[Collected data entries]
● ● ● ● ●
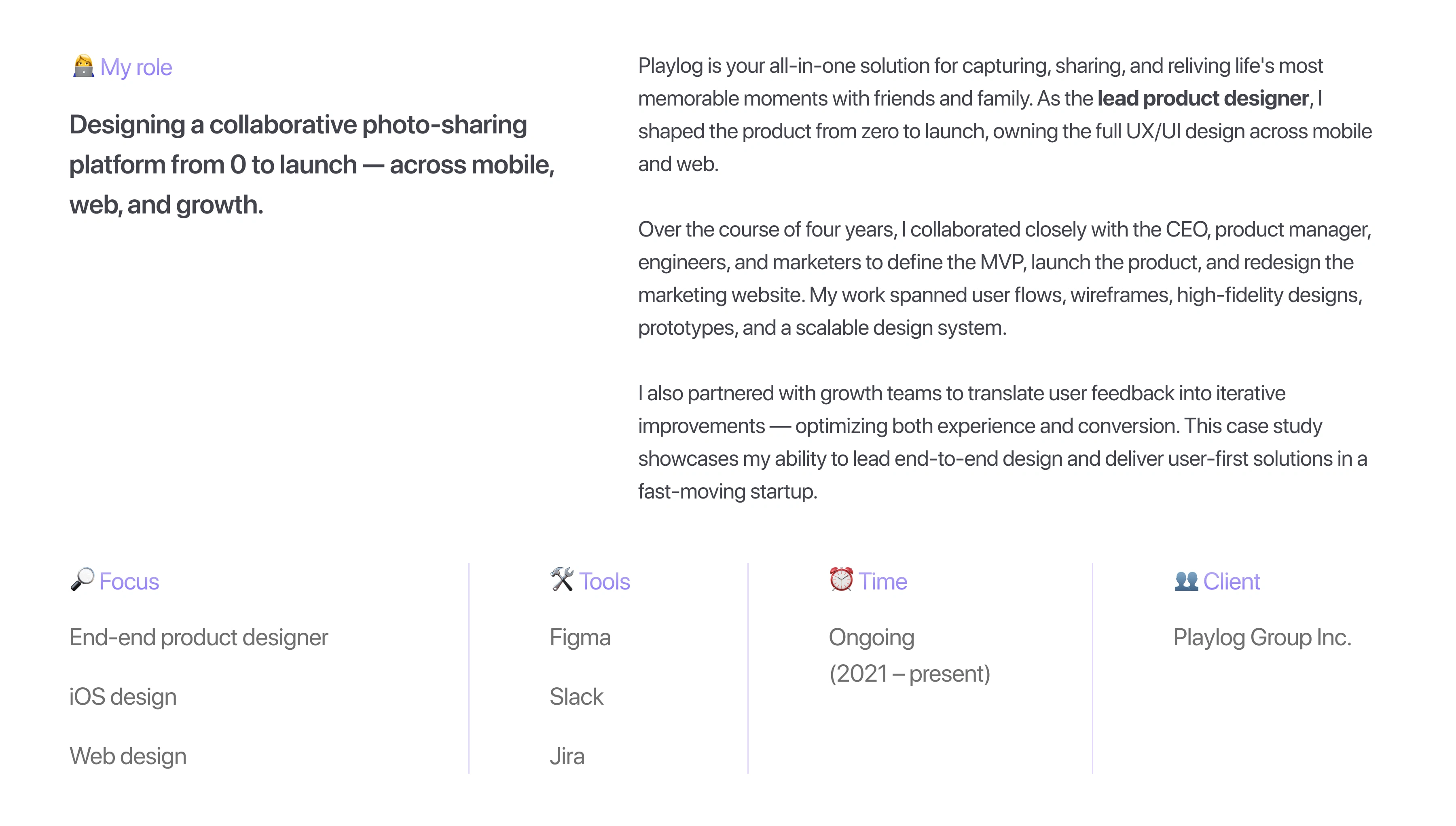Click the bold lead product designer text

1203,99
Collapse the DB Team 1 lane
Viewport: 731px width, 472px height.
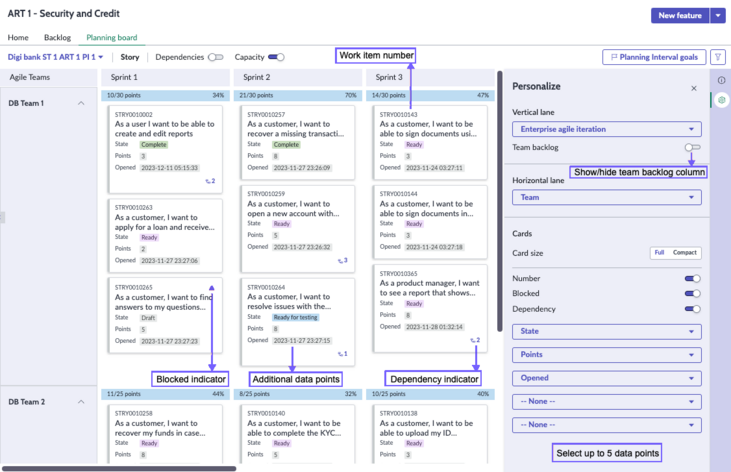(81, 103)
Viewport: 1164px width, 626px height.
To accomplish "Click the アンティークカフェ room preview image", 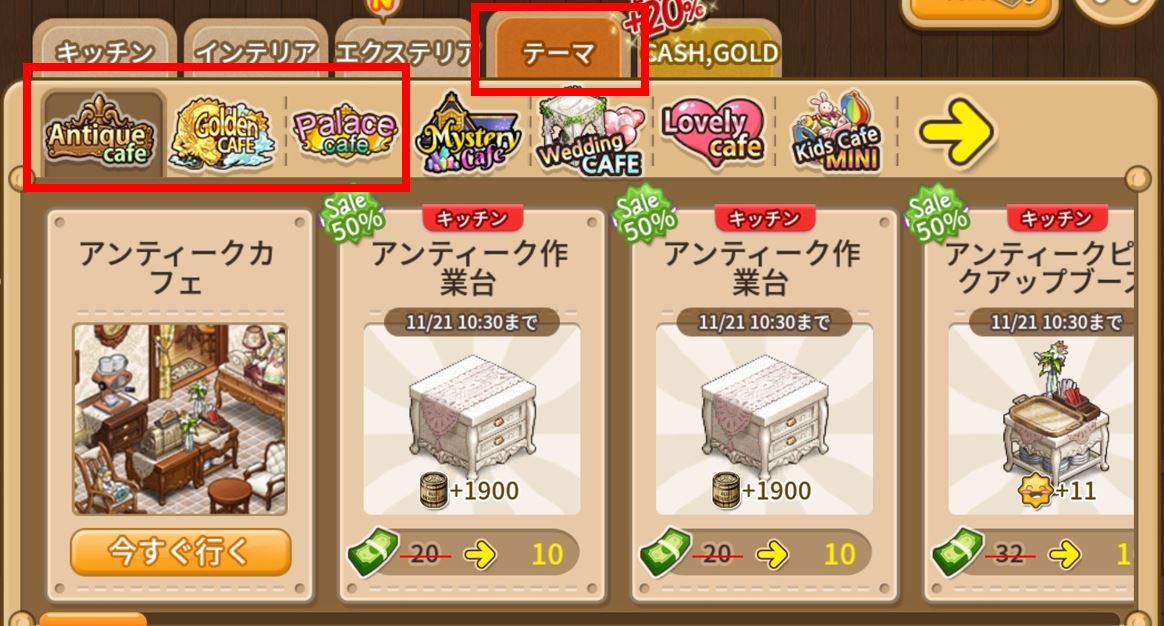I will (x=180, y=419).
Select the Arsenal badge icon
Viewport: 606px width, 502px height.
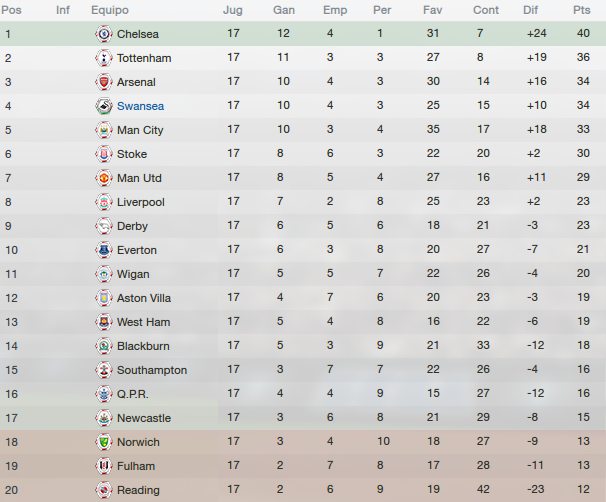(104, 82)

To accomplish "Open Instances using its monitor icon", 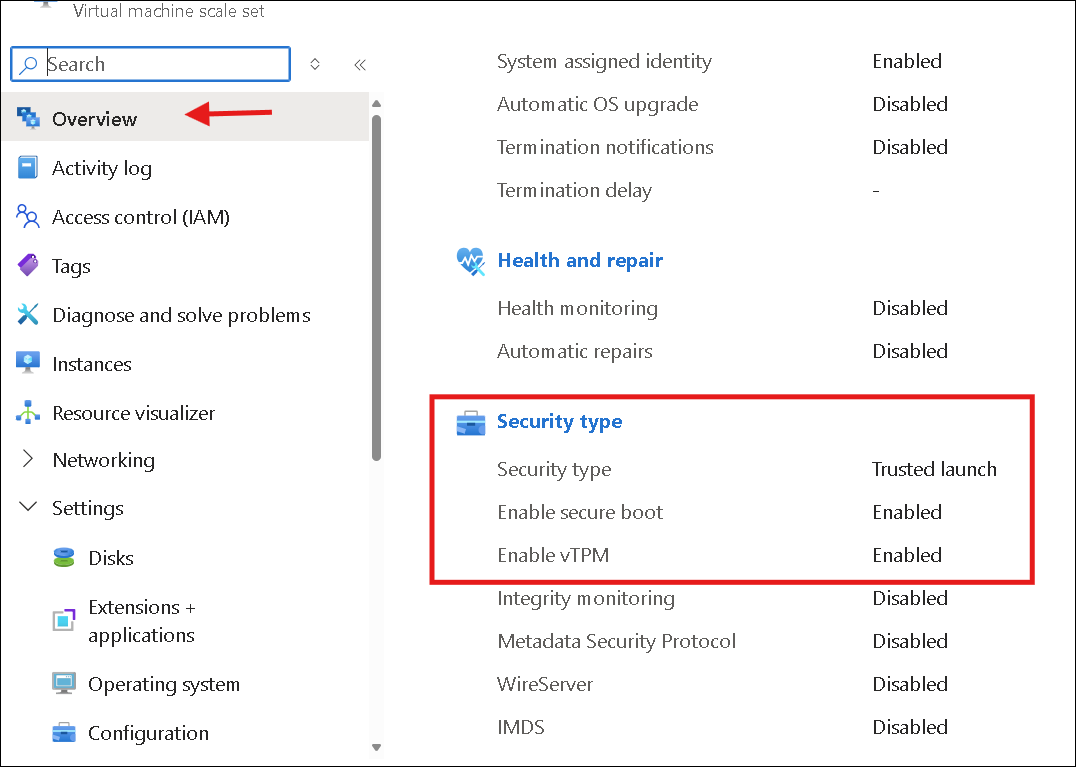I will coord(27,363).
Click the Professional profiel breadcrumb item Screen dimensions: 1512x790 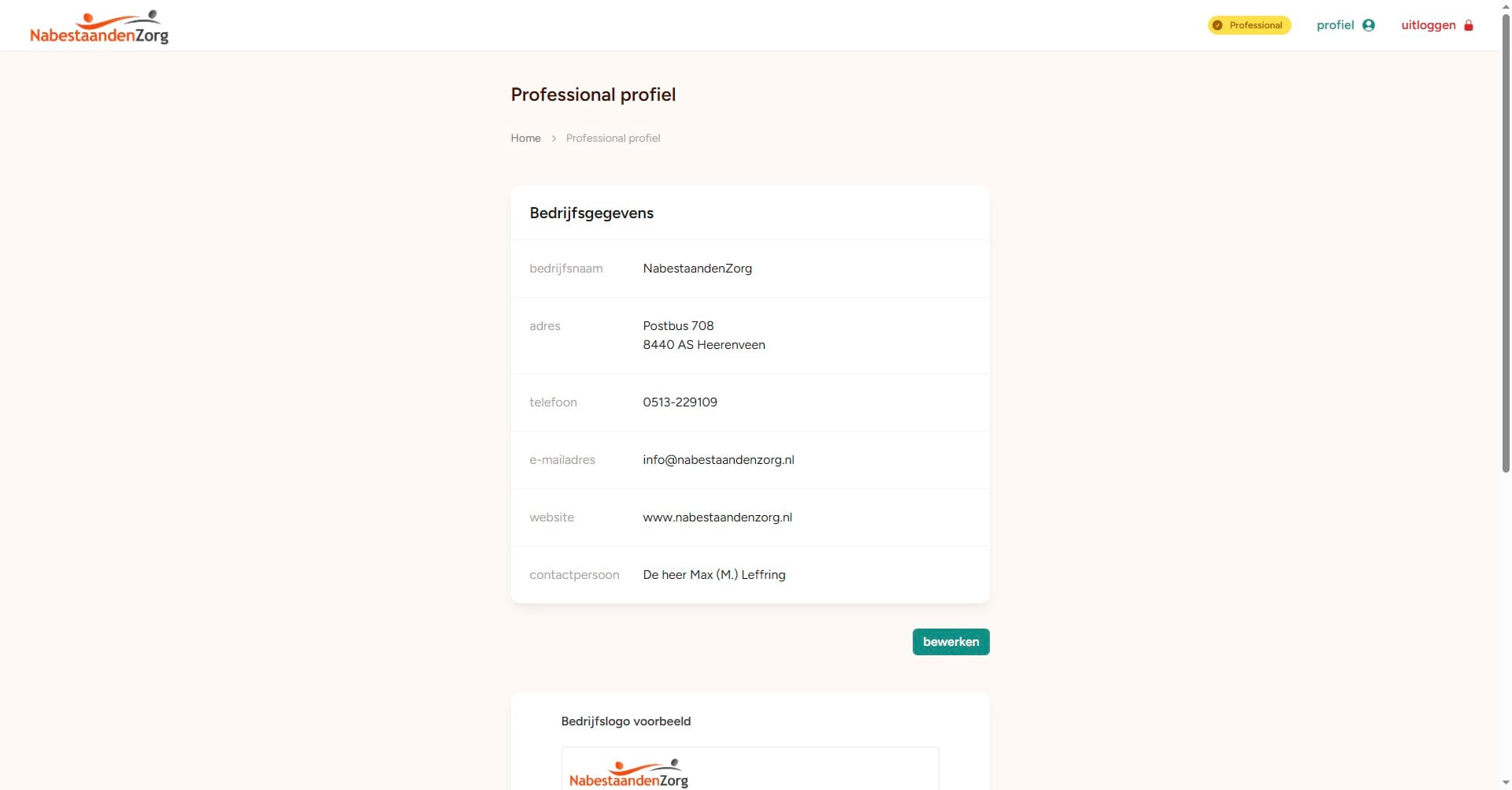613,139
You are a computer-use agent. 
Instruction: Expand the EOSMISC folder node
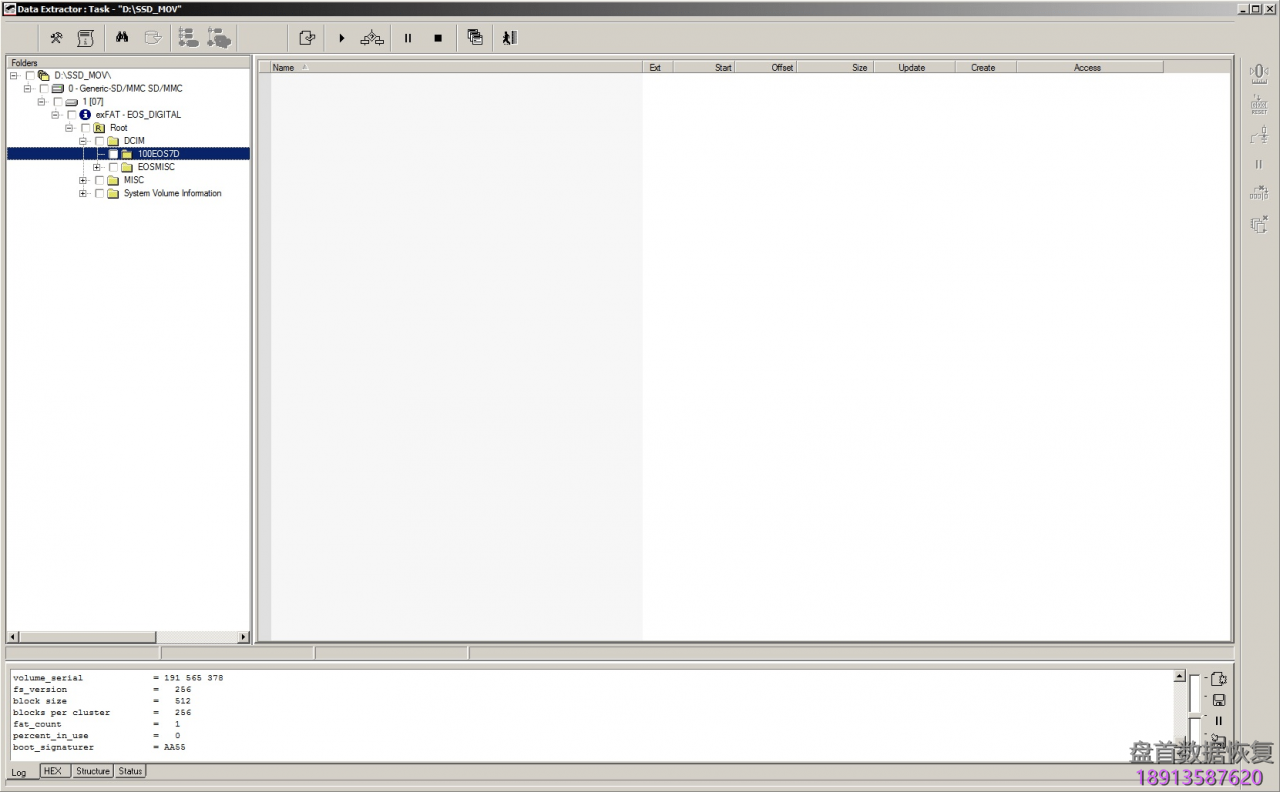pyautogui.click(x=97, y=167)
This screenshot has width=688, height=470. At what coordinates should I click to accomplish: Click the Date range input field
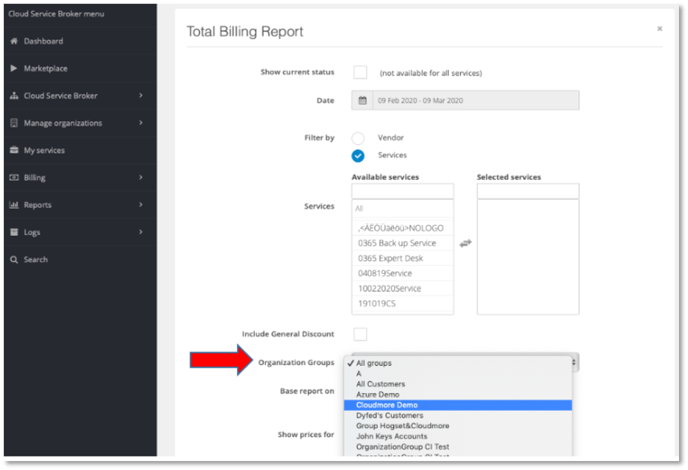pos(465,101)
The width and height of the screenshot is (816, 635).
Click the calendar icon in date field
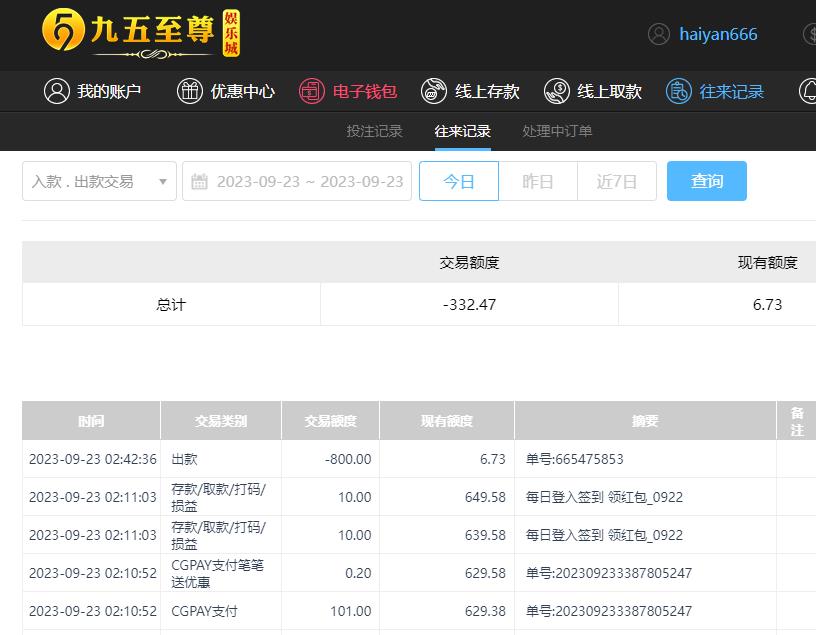[199, 181]
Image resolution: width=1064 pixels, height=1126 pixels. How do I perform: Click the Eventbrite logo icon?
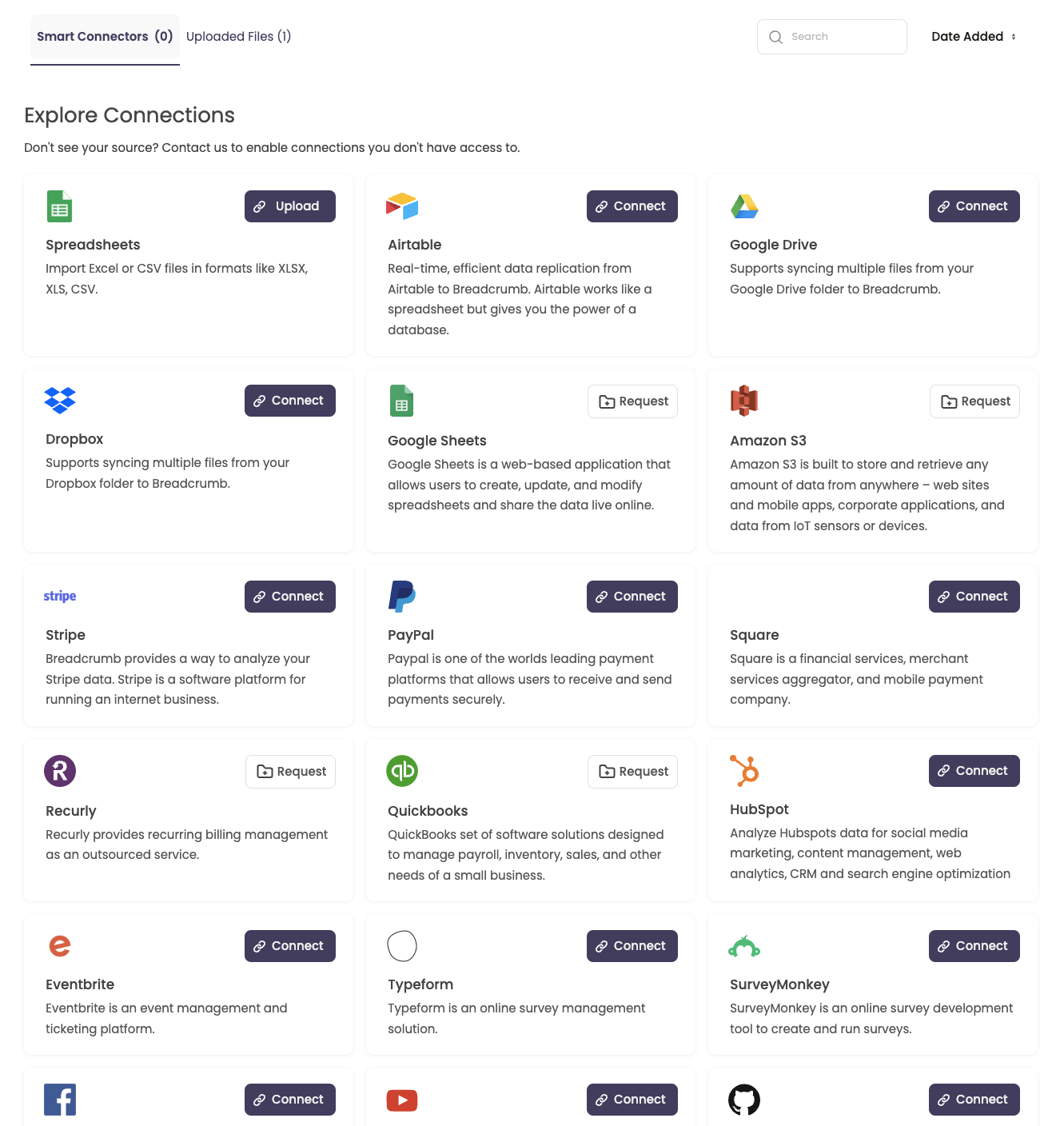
● ● ● ● ●
Copy exactly, with no pictures, the lines from the line containing "You are a computer-use agent." through the last line of the records above.

You are a computer-use agent. 
Instruction: Expand the EOSMISC folder node
pyautogui.click(x=97, y=167)
This screenshot has width=688, height=470. At what coordinates should I click to accomplish: Click the Date range input field
pos(465,101)
The width and height of the screenshot is (816, 635).
Click the calendar icon in date field
[199, 181]
Image resolution: width=1064 pixels, height=1126 pixels. How do I perform: Click the Eventbrite logo icon?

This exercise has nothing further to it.